Problem statement: The answer must be an exact copy of the records, with every picture left out.

Stored data:
────────────────────

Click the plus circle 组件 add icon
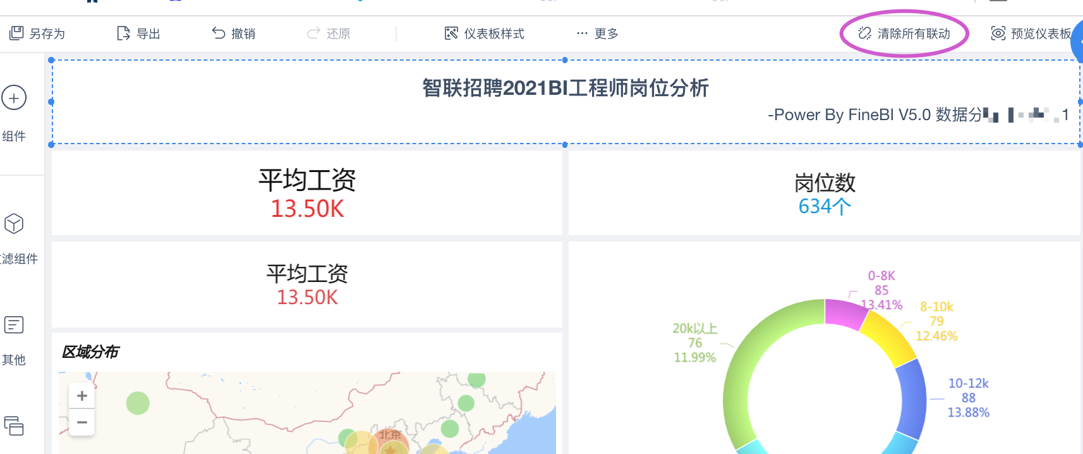Screen dimensions: 1083x454 pos(14,98)
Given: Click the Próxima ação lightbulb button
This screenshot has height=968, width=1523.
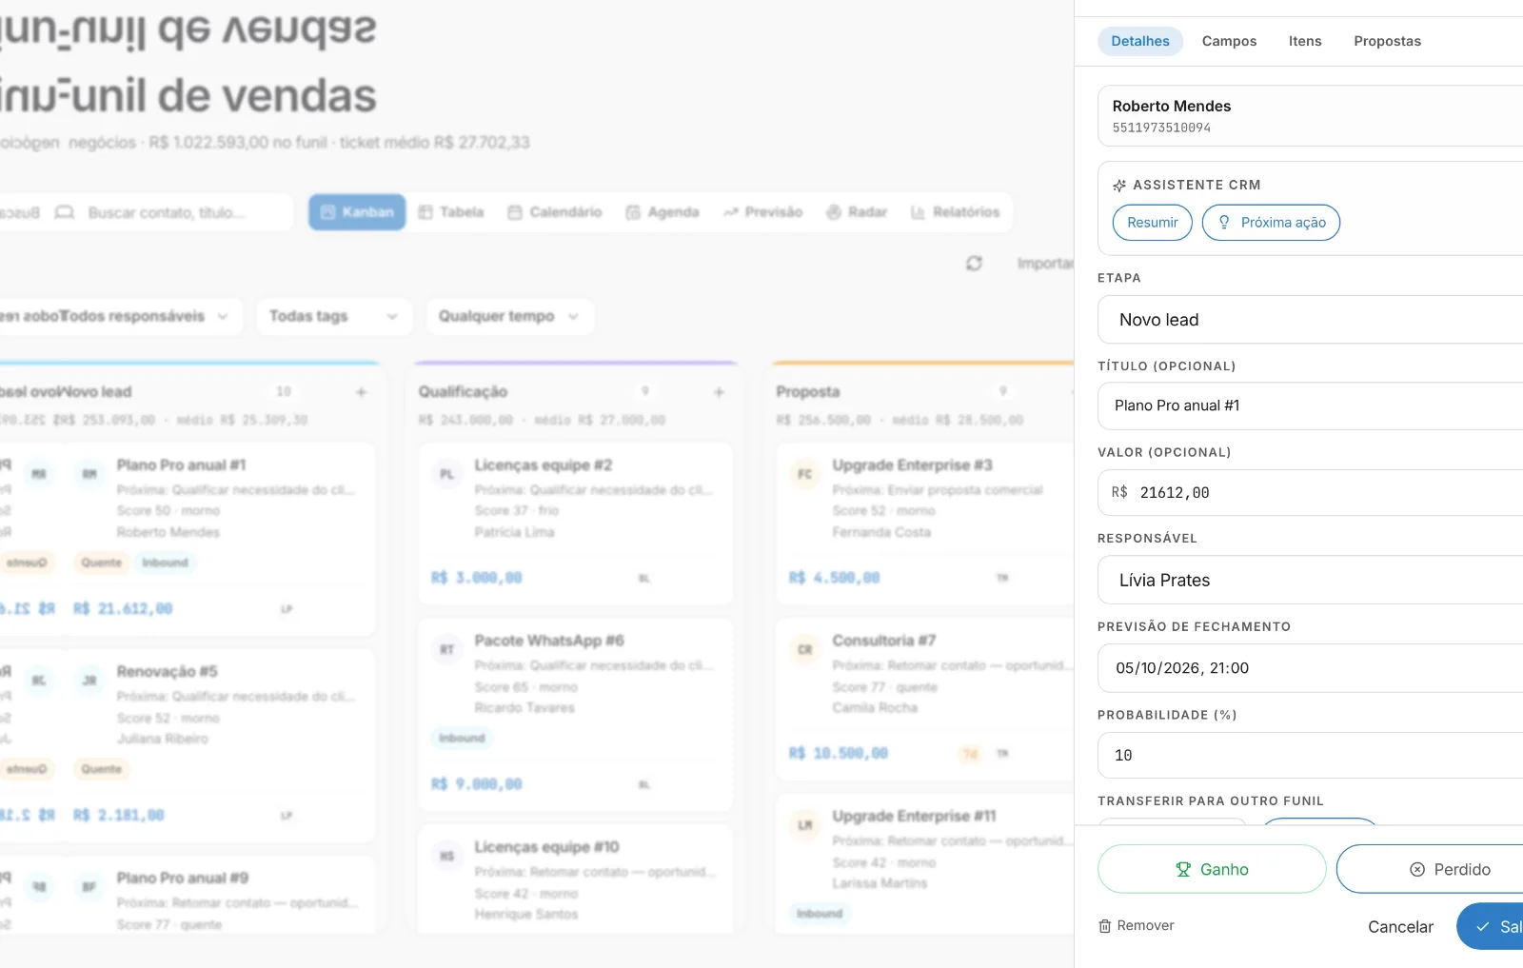Looking at the screenshot, I should point(1271,223).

────────────────────

Answer section:
Click the plus circle 组件 add icon
Screen dimensions: 1083x454 pos(14,98)
Given: Click the Próxima ação lightbulb button
This screenshot has height=968, width=1523.
Looking at the screenshot, I should point(1271,223).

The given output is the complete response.